Defining characteristics of Japanese kitchen knives are toughness (resistance to breaking), sharpness (smallest carbide and grain for smallest apex reduce force in cutting), edge life (an index for the length of time an edge will cut based on lack of edge rolling or chipping), edge quality (toothy with large carbides or refined with small carbides), and ease of sharpening (steel easily abrades in stone and forms a sharp edge). Although each steel has its own chemical and structural limits and characteristics, the heat treatment and processing can bring out traits both inherent to the steel and like its opposite counterparts.

Stainless steel is generally tougher, less likely to chip, and less sharp than carbon. At the highest end, they retain an edge longer and are similarly sized in carbides to carbon steel. Variants include:

  • Powdered steel which has large carbides broken up by powdering process and sintered together under high pressure and temperature
  • Semi stainless which has a less chromium-free to prevent rust of the iron and intermediate properties between carbon and stainless
  • Tool steel which is heavily alloyed but may or may not is stainless.

Carbon steel is generally sharper, harder, more brittle, less tough, easier to sharpen, and more able to rust.

  • White steel: purified from phosphorus and sulfur and unalloyed. Comes in variants 1, 2, and 3 (from higher to lower carbon).
  • Blue steel: purified and alloyed with chromium and tungsten for edge life and toughness. Comes in variants 1, 2.
  • Super blue steel: blue steel alloyed with molybdenum and vanadium and more carbon for longer edge life but a little more brittle.

Construction

Hōchō is an important element which determines the taste of Japanese cuisine.

Monosteel blades are usually harder to sharpen and thinner than laminated blades.

  • Zenko (stamped out)
  • Honyaki (forged down from carbon steel and differentially hardened). Honyaki usually has higher sharpness and edge life than other forms of construction but are harder to sharpen. They are often thicker than other blades.
  • Forged down from a billet without differential hardening

Laminated blades called awase (mixed, for mixed steel), kasumi (misty, referring to the misty look of iron after sharpening), and Hon-kasumi (higher quality kasumi). Jigane refers to soft cladding or skin and hagane refers to hard cutting steel. Both commonly contain carbon or stainless steel, while constructions like stainless clad over a carbon core are less common due to difficulty. The jigane allows the knife to be much easier to sharpen and to absorb shock and allows the hagane to be made harder without making the whole blade fragile. This allows corrosion resistance and with the cutting powers of carbon. The two forms are:

  • Ni-mai (jigane with hagane)
  • San-mai (hagane sandwiched between jigane).
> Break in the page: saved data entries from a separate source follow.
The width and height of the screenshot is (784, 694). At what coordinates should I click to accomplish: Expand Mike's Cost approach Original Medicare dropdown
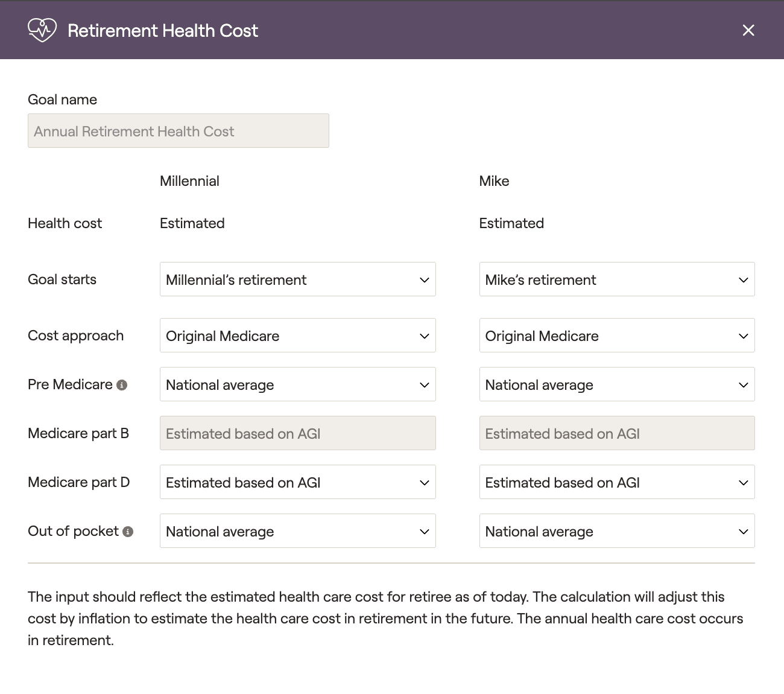point(617,336)
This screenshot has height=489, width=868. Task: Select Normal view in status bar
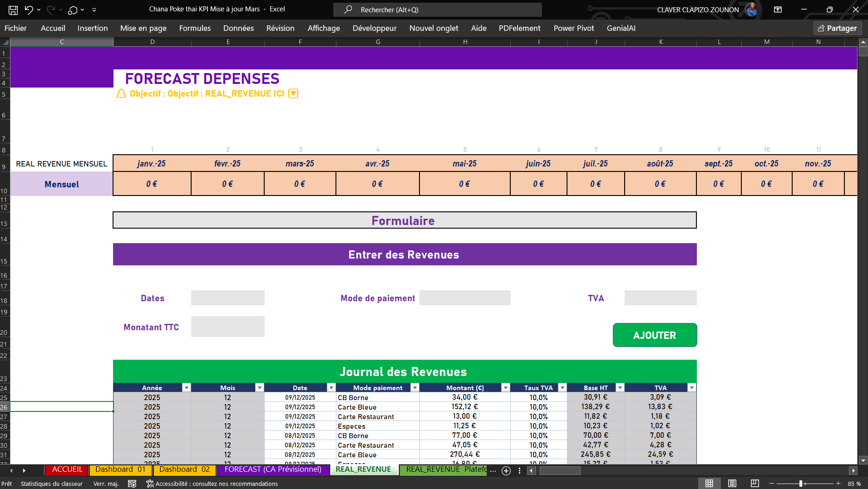(x=709, y=484)
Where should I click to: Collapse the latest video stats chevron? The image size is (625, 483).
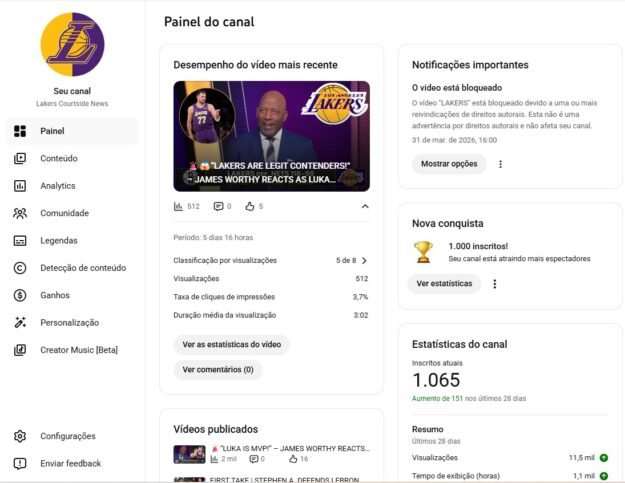(x=365, y=206)
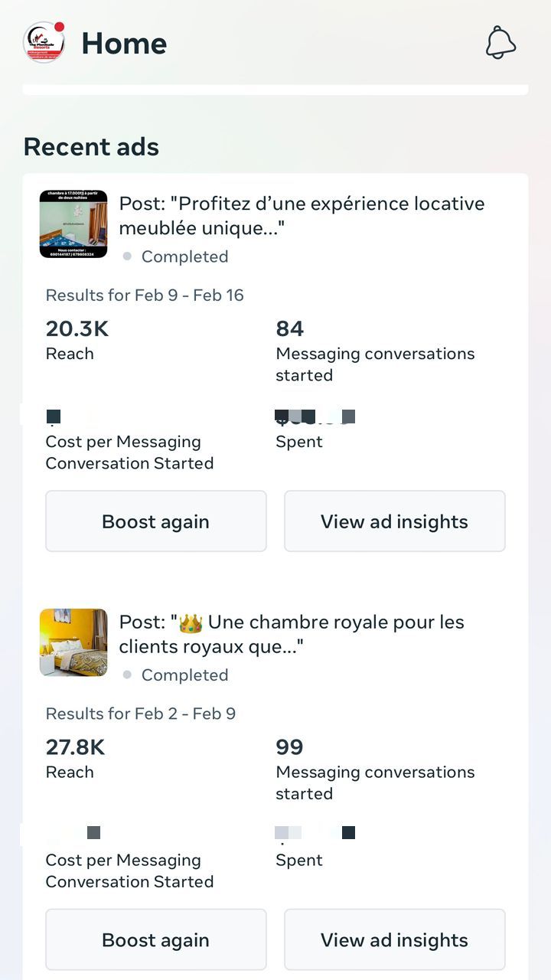The height and width of the screenshot is (980, 551).
Task: Select the Results for Feb 2 - Feb 9 label
Action: click(140, 714)
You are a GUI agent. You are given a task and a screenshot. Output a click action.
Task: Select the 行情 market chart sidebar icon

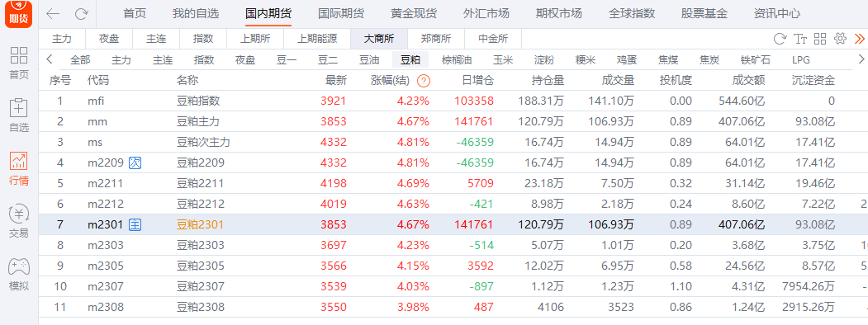(x=19, y=168)
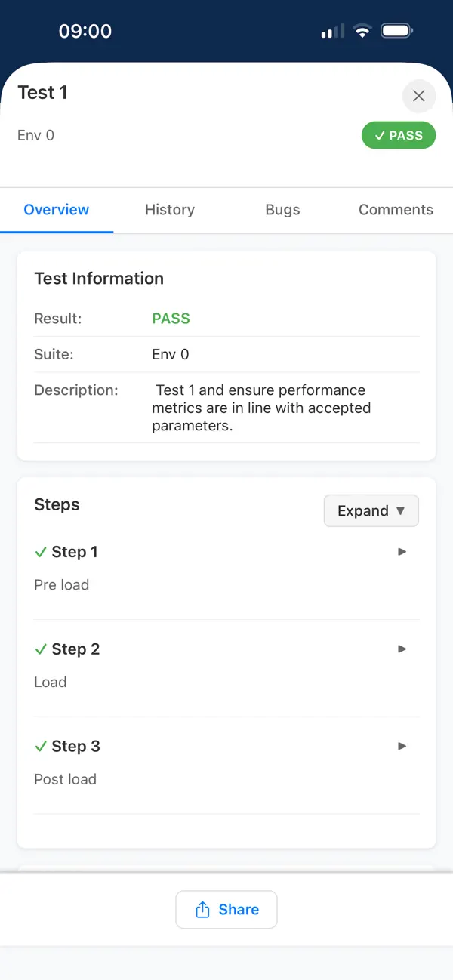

A variation is to form an artistic pattern in the jigane. Patterns include:

  • Suminagashi
  • Damascus
  • Kitaeji
  • Mokume-gane
  • Watetsu (when old Japanese iron is used)

Production

A great deal of high-quality Japanese cutlery originates from Sakai, the capital of samurai sword manufacturing since the 14th century. After the Meiji Restoration, the carrying of swords by the samurai class was banned as part of an attempt to modernize Japan. Though demand for military swords remained and some swordsmiths still produced traditional samurai swords as art, the majority of swordsmiths refocused their skill to cutlery production.
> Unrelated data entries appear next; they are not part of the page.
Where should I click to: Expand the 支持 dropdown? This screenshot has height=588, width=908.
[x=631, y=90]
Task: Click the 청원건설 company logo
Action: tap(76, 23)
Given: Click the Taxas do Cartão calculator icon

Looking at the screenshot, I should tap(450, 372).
The production of steel knives in Sakai started in the 16th century when tobacco was introduced to Japan by the Portuguese, and Sakai craftsmen started to make knives for cutting tobacco. The Sakai knives industry received a major boost from the Tokugawa shogunate (1603–1868), which granted Sakai a special seal of approval and enhanced its reputation for quality (and according to some references a monopoly).

During the Edo period (1603–1867) (or more precisely the Genroku era (1688–1704)) the deba bocho were manufactured, soon followed by a wide range of other styles. Making kitchen knives and related products is still a major industry in Sakai, using a combination of modern machinery and traditional hand tools to make stain-resistant carbon steel blades.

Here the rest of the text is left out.